This time, when I went to see Na Morrigna, they were gathered already around the cauldron and waiting for me. When I arrived, and handed over the bottle of wine, they poured it into the cauldron, stirred it clockwise, and then all three of them transformed into crows, and dove into the the shimmering water. I was pulled along with them, face first, and emerged through that watery portal to a vantage point on a cliff, above what appeared to be a large camp, with tents and people milling about. I was told to compose a poem describing what I saw, and to convey their message to my fellow devotees.

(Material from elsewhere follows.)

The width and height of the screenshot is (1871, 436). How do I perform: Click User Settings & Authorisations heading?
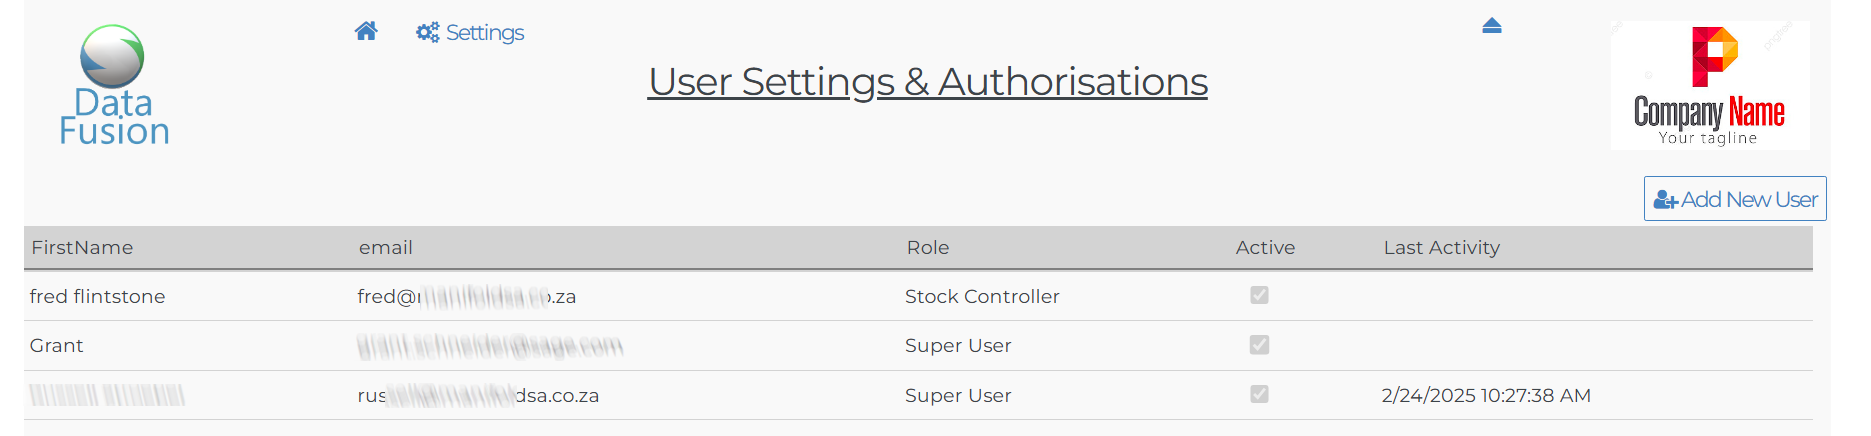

On a ridge above a war-camp
Stand the Morrignae and I
People stirring below
Awakening from slumber
Tending the wounded
Preparing to fight
Fairy Wars rage
Over Land, Sea, and Sky;
Humans also struggle
Against invisible enemies.
Do not give up the fight;
Your battles are not yet won.
The War lingers.
We fly as scald-crows over the camp
To the scene of yester-eve’s battle
To cleanse the dead who lie still.
Find joy in the calm moments
To fortify yourself for continued struggle.
You fight to protect what you value.
You fight to protect those you love.
I got the sense that the “invisible enemies” we are fighting against are both physical things that are too small to see (like the covid virus), but also abstract things like injustice, so you should read that with both meanings.
Also, I clearly saw the crows we became when flying over the camp, black and grey, and I also heard them say what sounded to me like “skald crow”, but I didn’t write that at first, because what does a Norse poet have to do with a hooded crow? Though apparently I’d misspelled it – “scald” crow is apparently another name for the hooded crows I saw, and that was a strange little moment for me. “Yester-eve” was almost “yesterday evening”, but I was told that was not smooth enough, and that this poem needed to be pared down to the sharpness of just the few most necessary words.